L’Indonésie a rarement connu un débat aussi chargé d’électricité politique. Quand Mahfud MD, figure respectée de la scène politique et ancien ministre de la Coordination politique, juridique et sécuritaire, évoque la possibilité que la Chine puisse réclamer la région de Natuna Nord en cas de défaillance de paiement de la dette du projet de train à grande vitesse, il ne fait pas qu’agiter un fantasme. Il réveille une vieille angoisse indonésienne : celle de voir la souveraineté nationale négociée à la table de la dette.

Quand le symbole du progrès devient le miroir d’une dépendance

Depuis l’inauguration du train à grande vitesse Jakarta–Bandung, symbole de modernité et de puissance technologique, les chiffres du coût réel et du financement sino-indonésien continuent de susciter la controverse. Ce projet, vanté comme le fleuron de la coopération bilatérale, s’est transformé en gouffre budgétaire pour l’État indonésien : dépassements, renégociations, et prêts rééchelonnés auprès de Pékin. Dans ce contexte, la déclaration de Mahfud prend une tonalité grave : et si la dépendance financière se transformait en dépendance politique ?

Le spectre de la “diplomatie de la dette” plane sur l’archipel

Il n’est pas anodin que Mahfud ait choisi Natuna pour illustrer son avertissement.

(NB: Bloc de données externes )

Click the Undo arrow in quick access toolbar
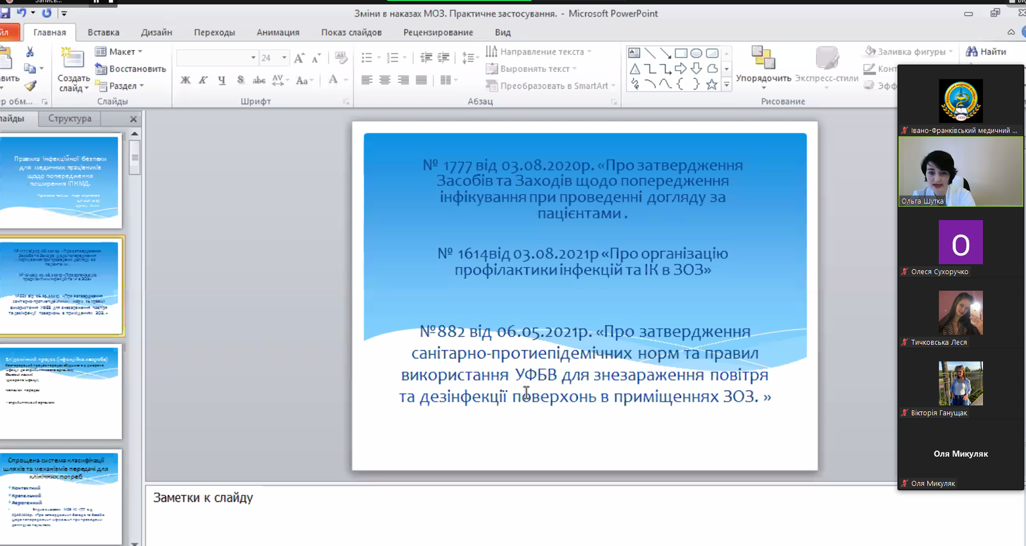 pos(22,13)
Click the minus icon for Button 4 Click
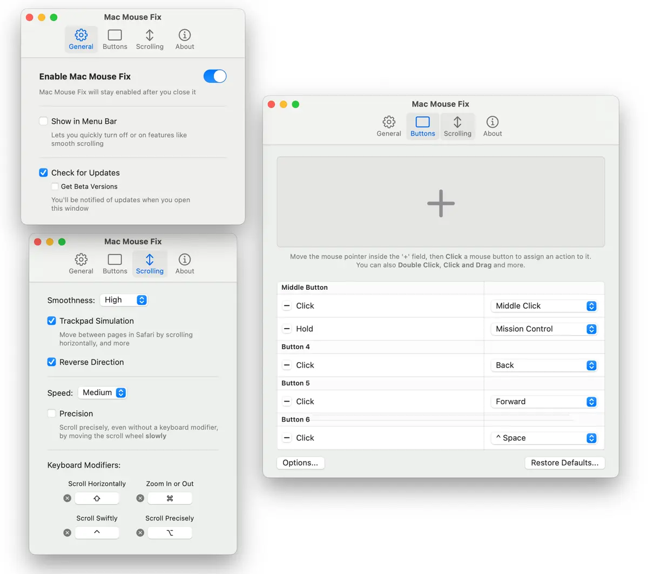Screen dimensions: 648x574 [x=287, y=365]
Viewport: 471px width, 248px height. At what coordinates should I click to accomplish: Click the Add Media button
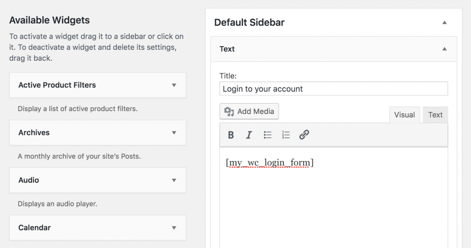tap(249, 112)
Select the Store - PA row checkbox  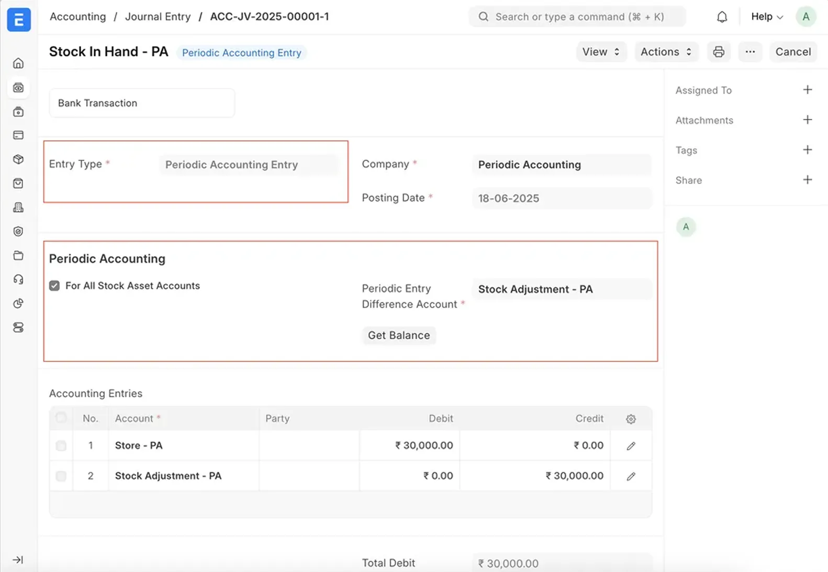[x=61, y=445]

Ces îles, situées au nord-ouest de Bornéo, au cœur d’une mer disputée et riche en gaz naturel, incarnent un territoire hautement stratégique — à la fois pour la sécurité maritime de l’Indonésie et pour la rivalité sino-américaine en mer de Chine méridionale. Pékin y entretient depuis des années des revendications ambiguës, soutenues par la fameuse “ligne en neuf traits” qui mord sur les zones économiques exclusives indonésiennes.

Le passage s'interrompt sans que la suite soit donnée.